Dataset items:
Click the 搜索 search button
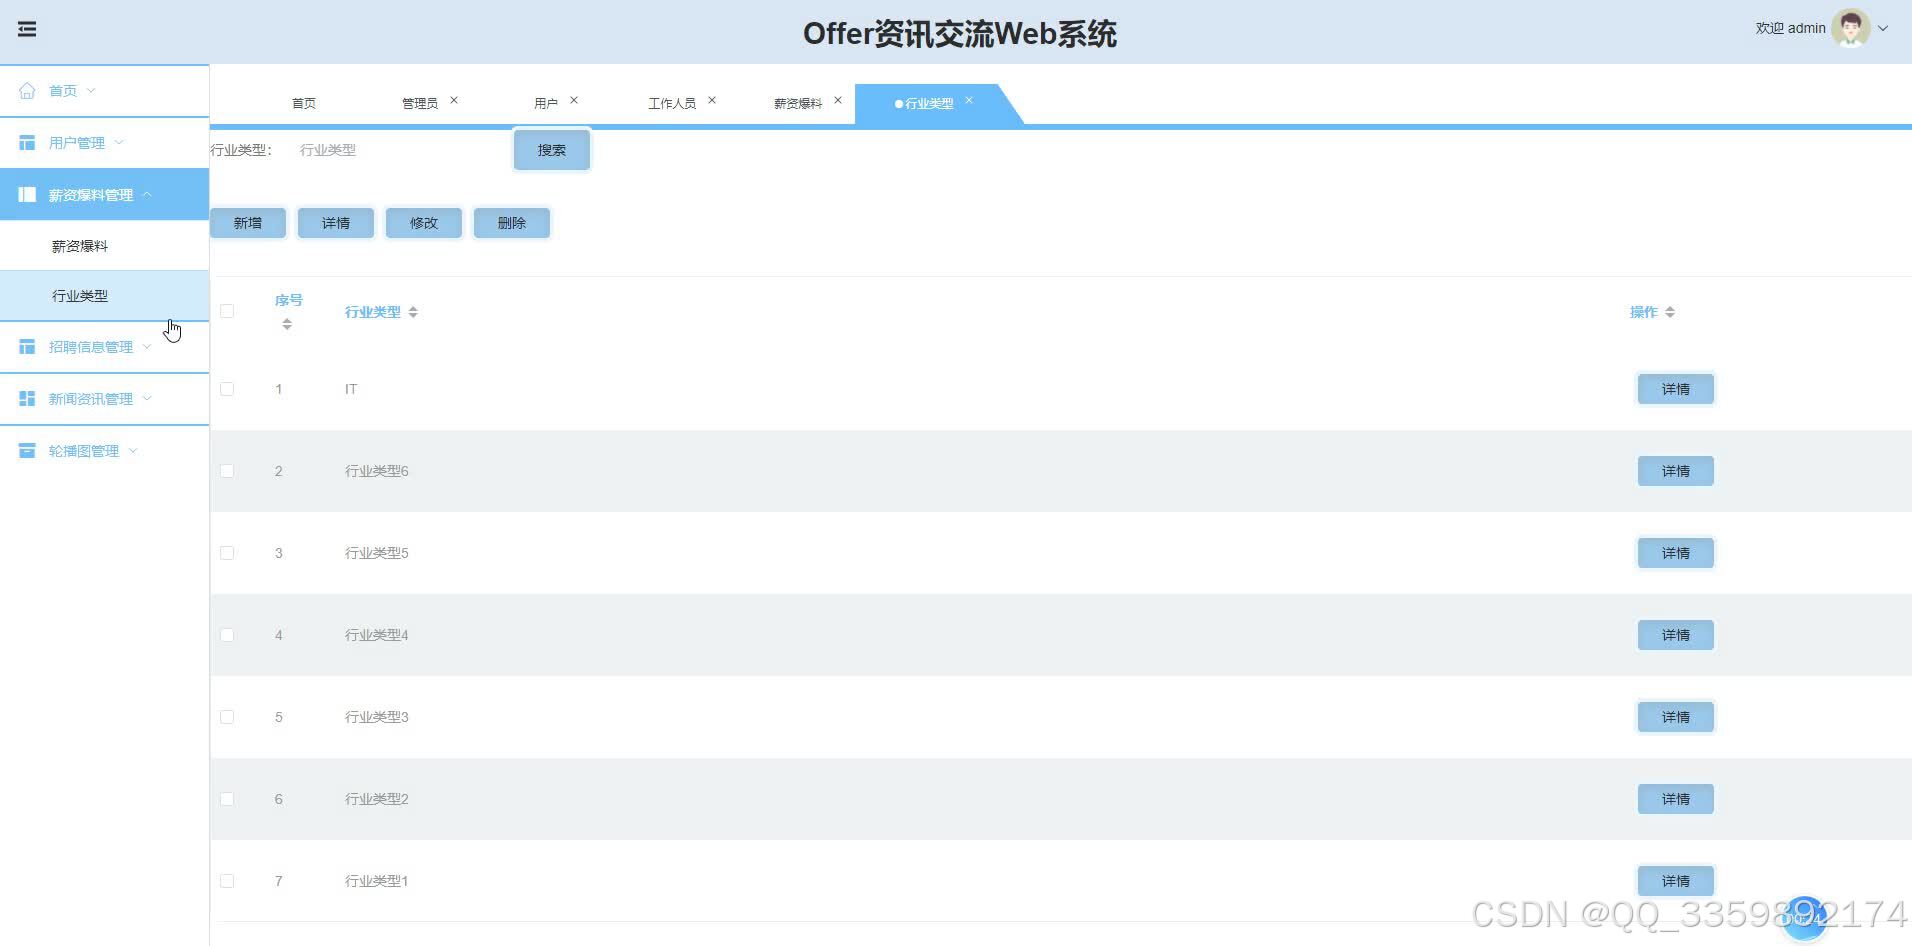This screenshot has width=1912, height=946. click(x=551, y=149)
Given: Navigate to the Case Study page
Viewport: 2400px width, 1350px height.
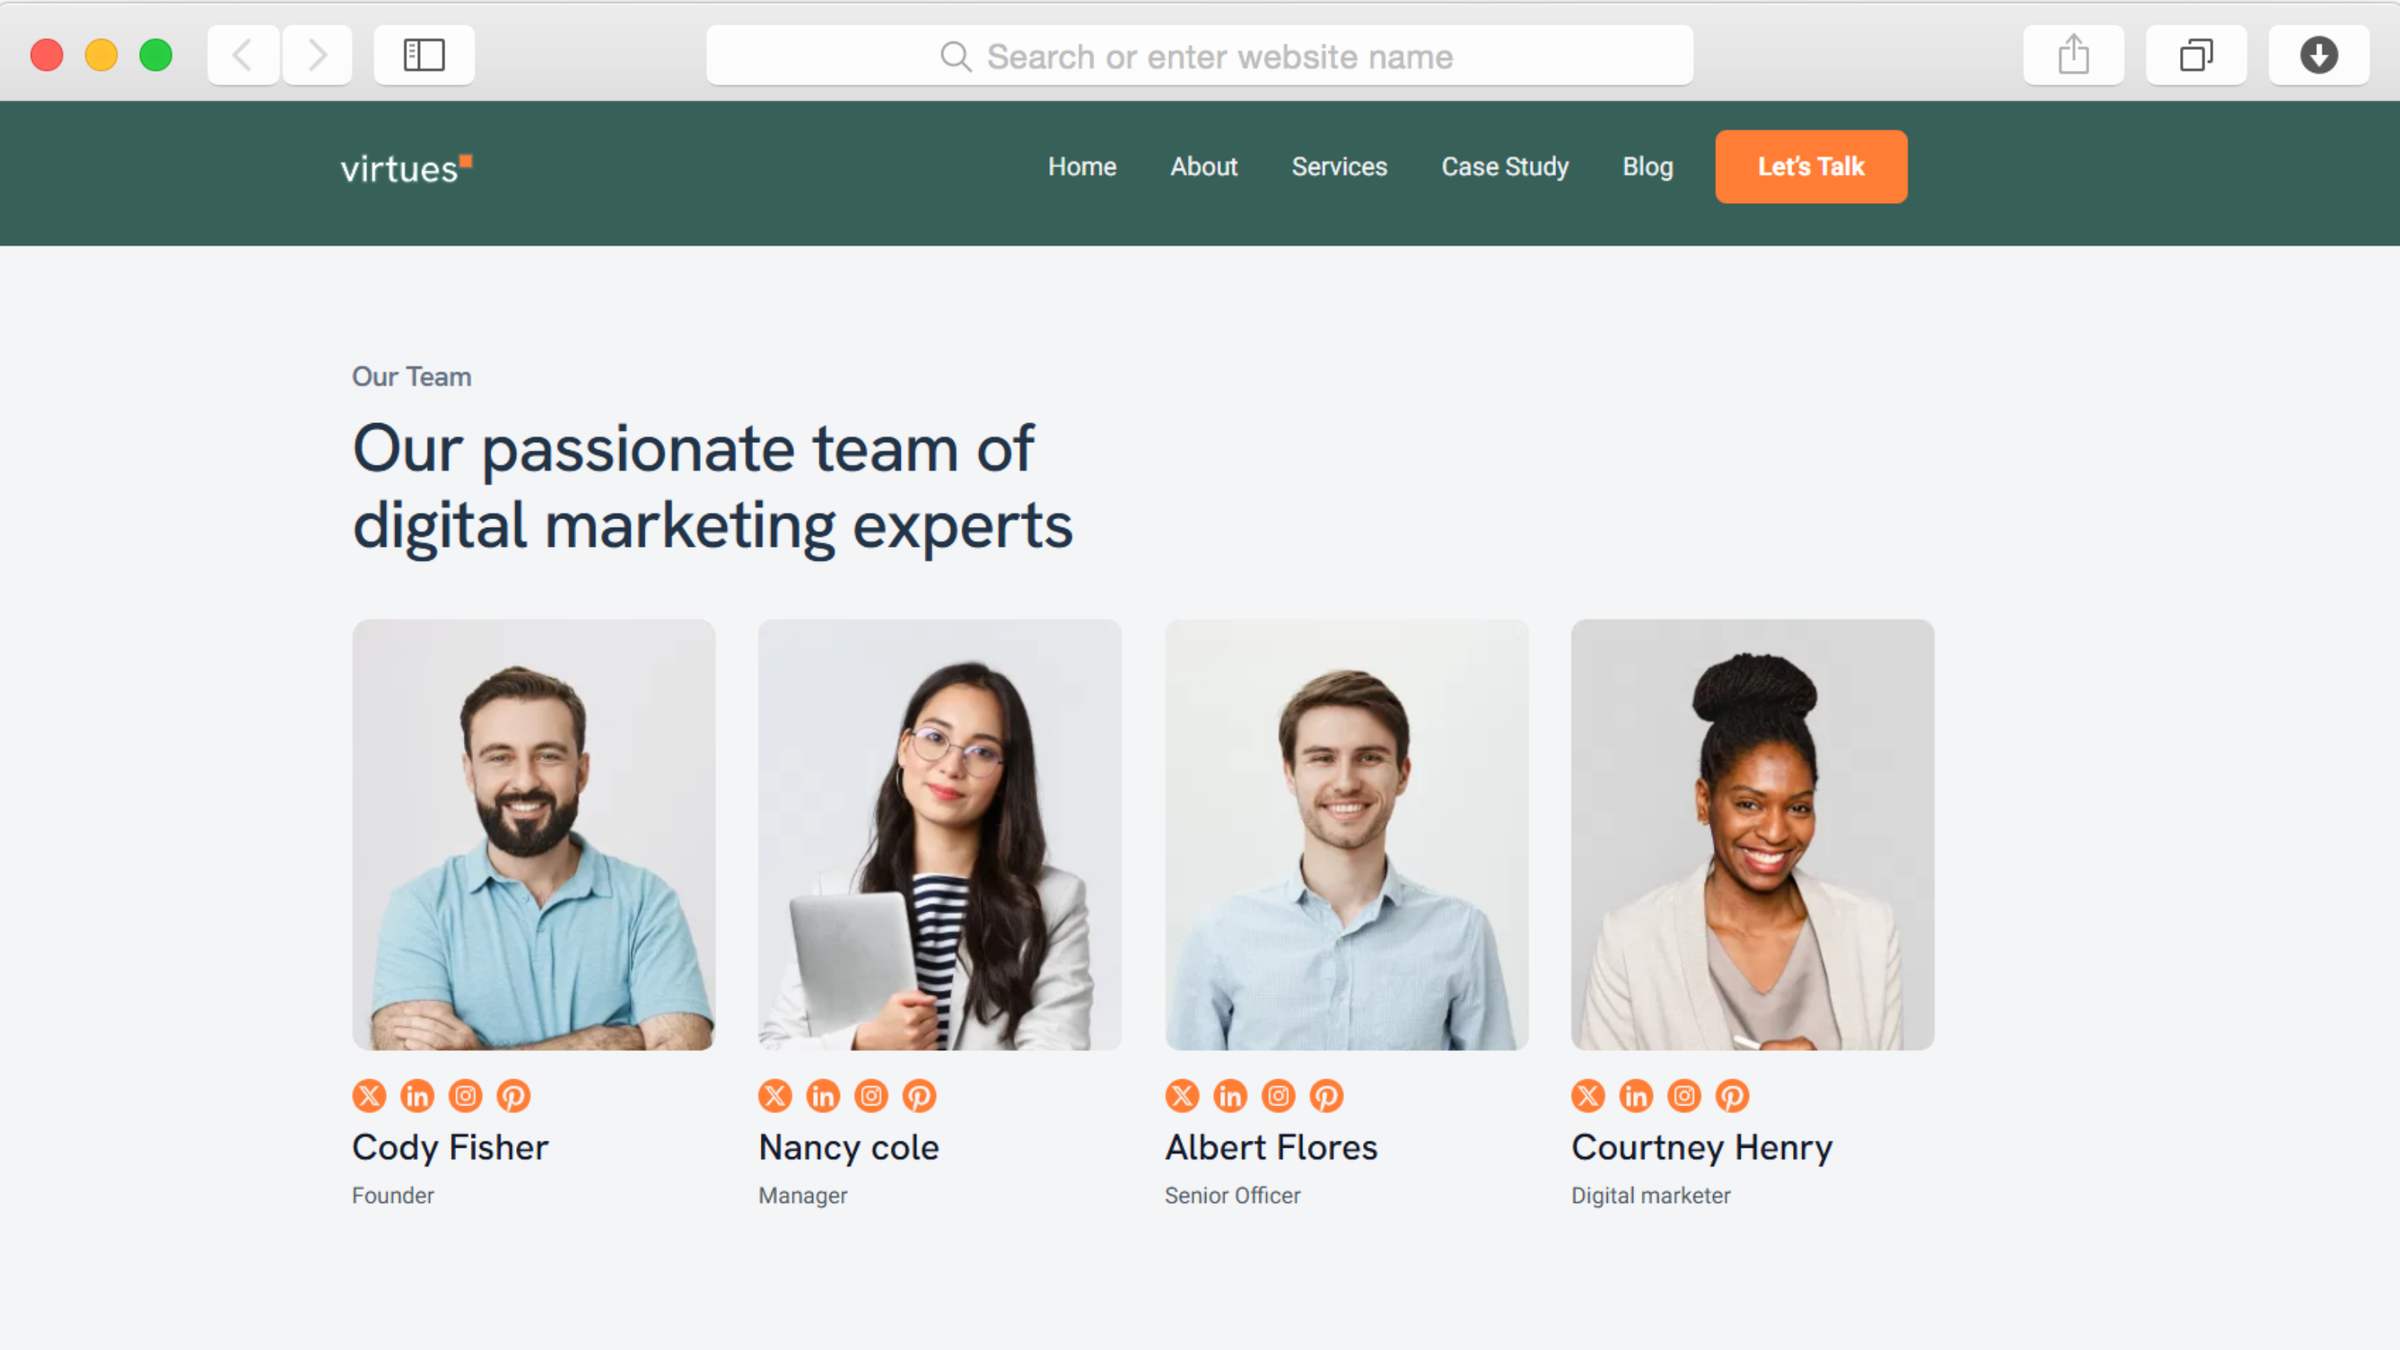Looking at the screenshot, I should tap(1504, 167).
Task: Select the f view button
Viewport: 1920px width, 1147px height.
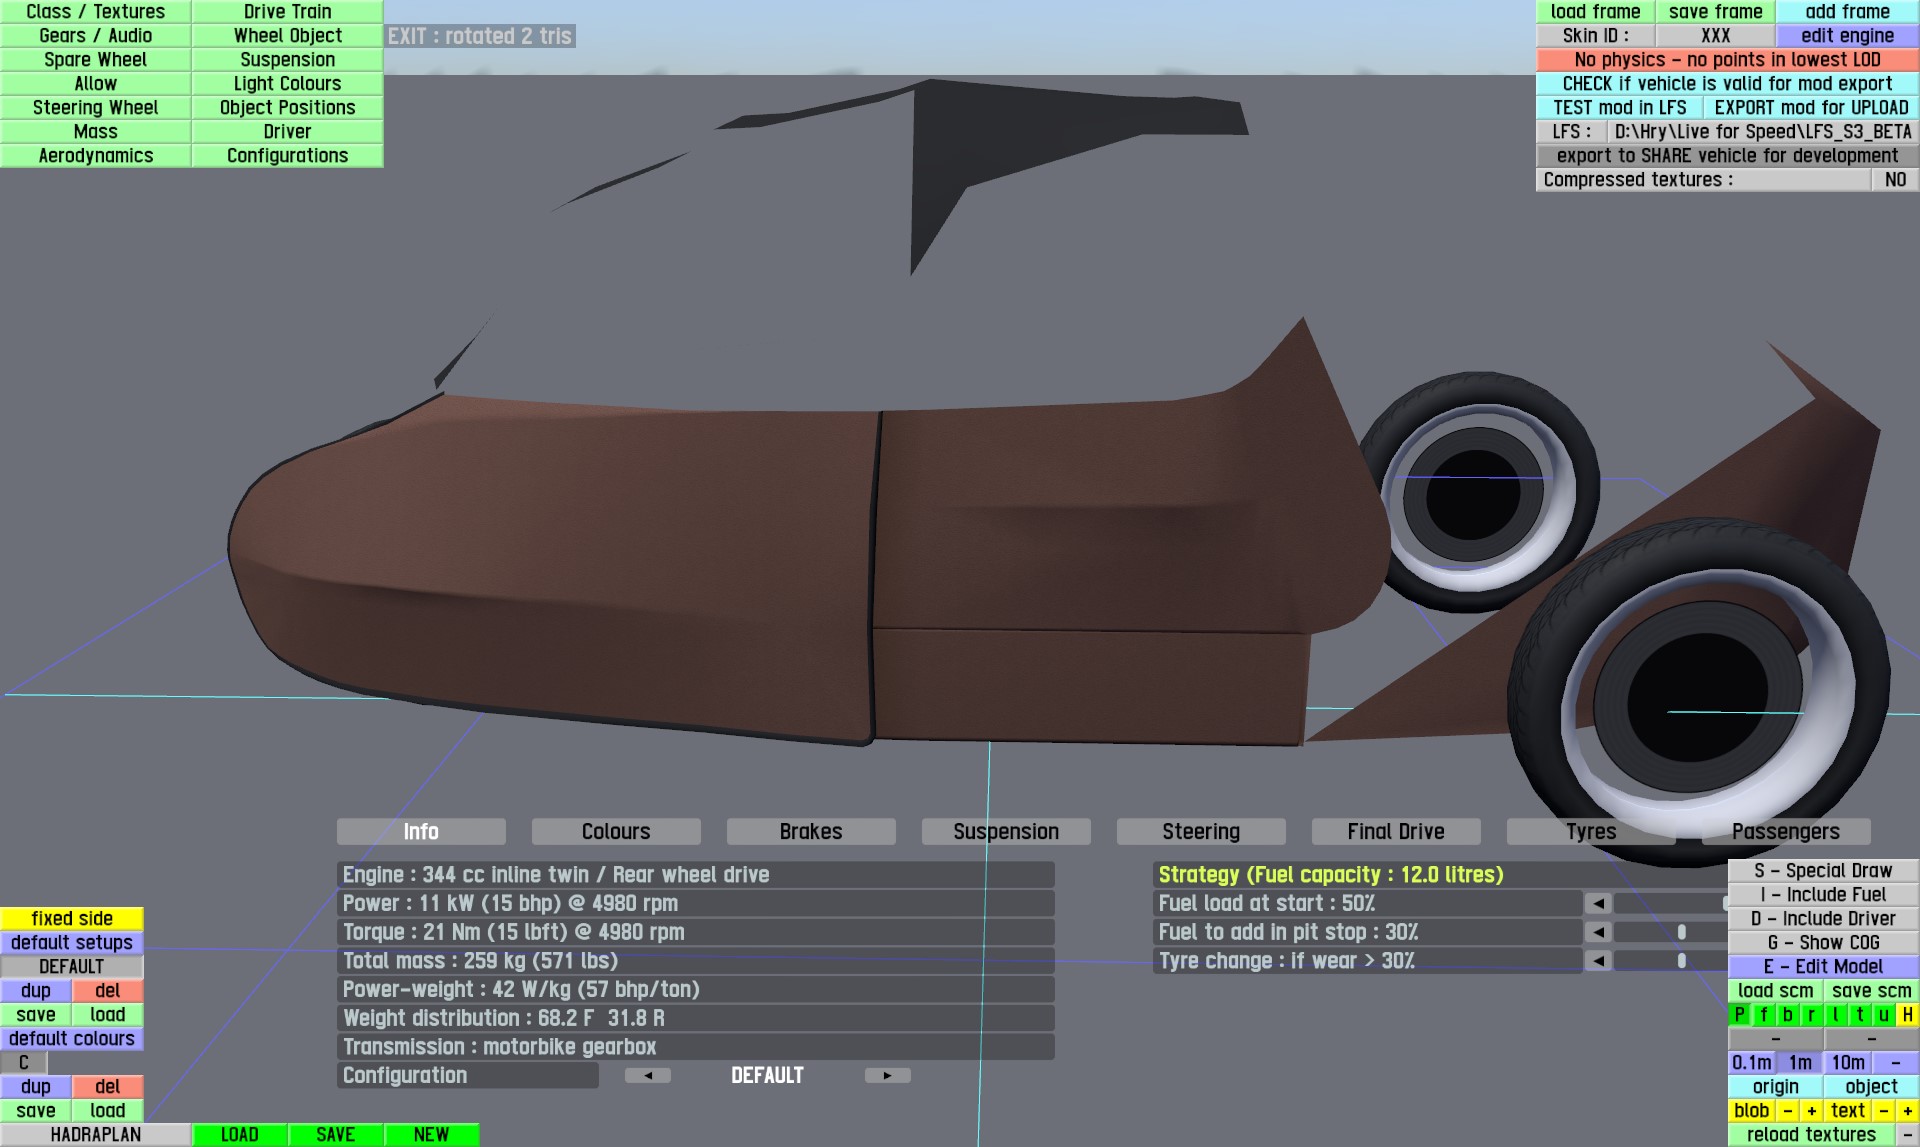Action: (1763, 1015)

Description of the task:
Only the lines from the one containing "Given: Navigate to the Case Study page" through the end of the data above are to be output, exactly and without pictures.

Output for this exercise:
Given: Navigate to the Case Study page
Viewport: 2400px width, 1350px height.
Looking at the screenshot, I should tap(1504, 167).
Task: Select the f view button
Viewport: 1920px width, 1147px height.
Action: (1763, 1015)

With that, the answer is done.